[Records from a data collection]

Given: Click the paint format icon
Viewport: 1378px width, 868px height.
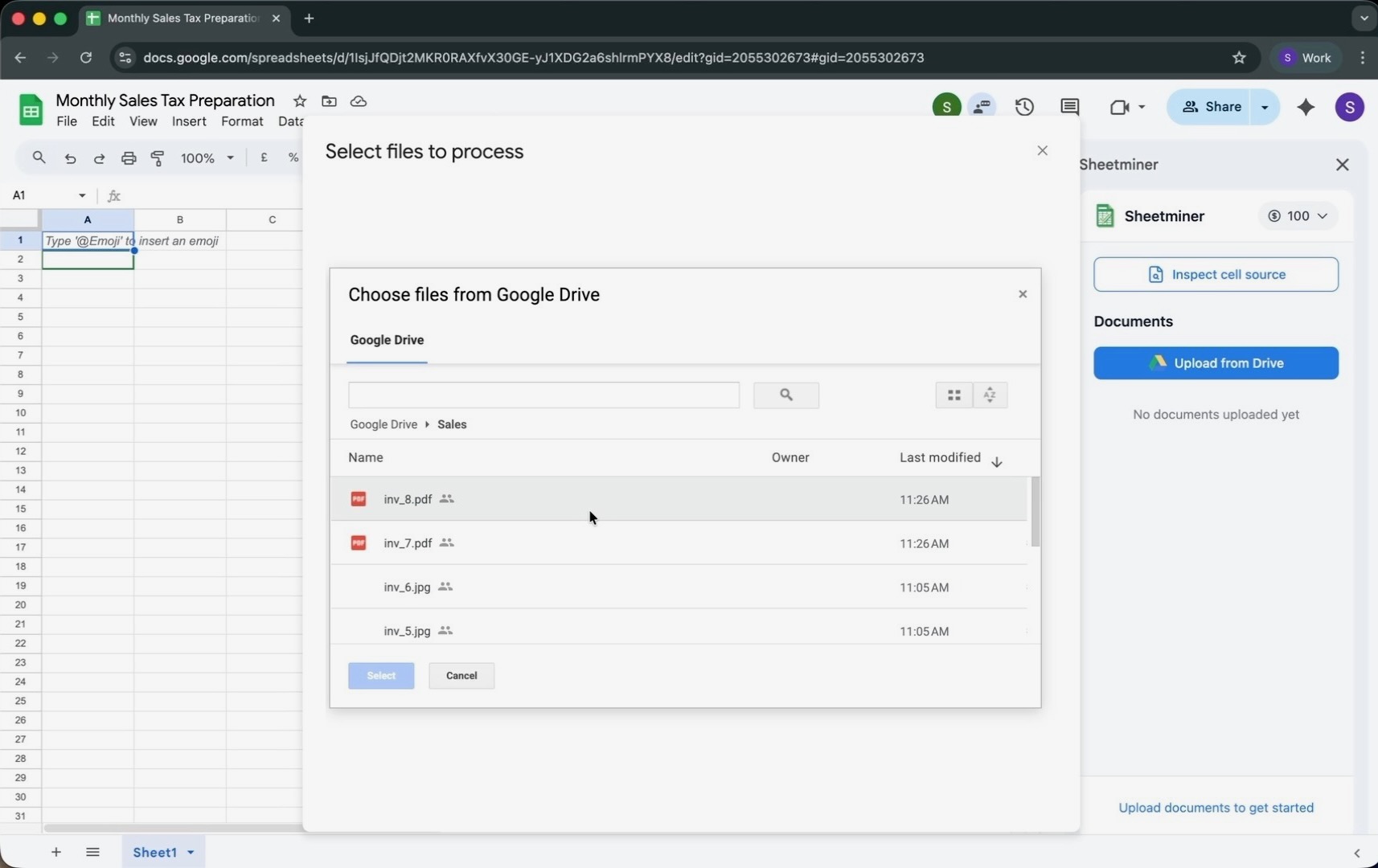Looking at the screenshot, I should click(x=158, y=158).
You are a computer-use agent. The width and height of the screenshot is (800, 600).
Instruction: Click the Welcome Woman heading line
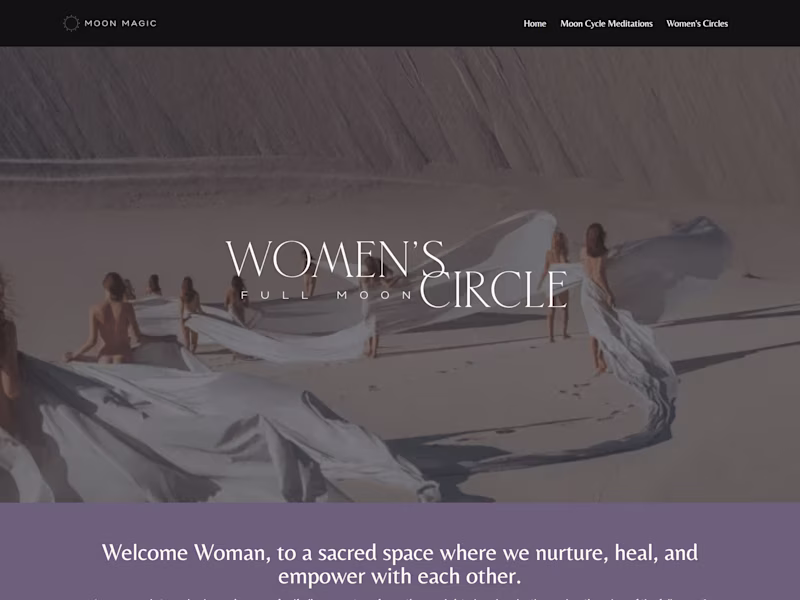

◆ Task item
Output the entries above verbatim. Omit the images.

◆ Task solution
Given: Click the paint format icon
Viewport: 1378px width, 868px height.
Looking at the screenshot, I should click(x=158, y=158).
You are a computer-use agent. The width and height of the screenshot is (800, 600).
Instruction: Click the Welcome Woman heading line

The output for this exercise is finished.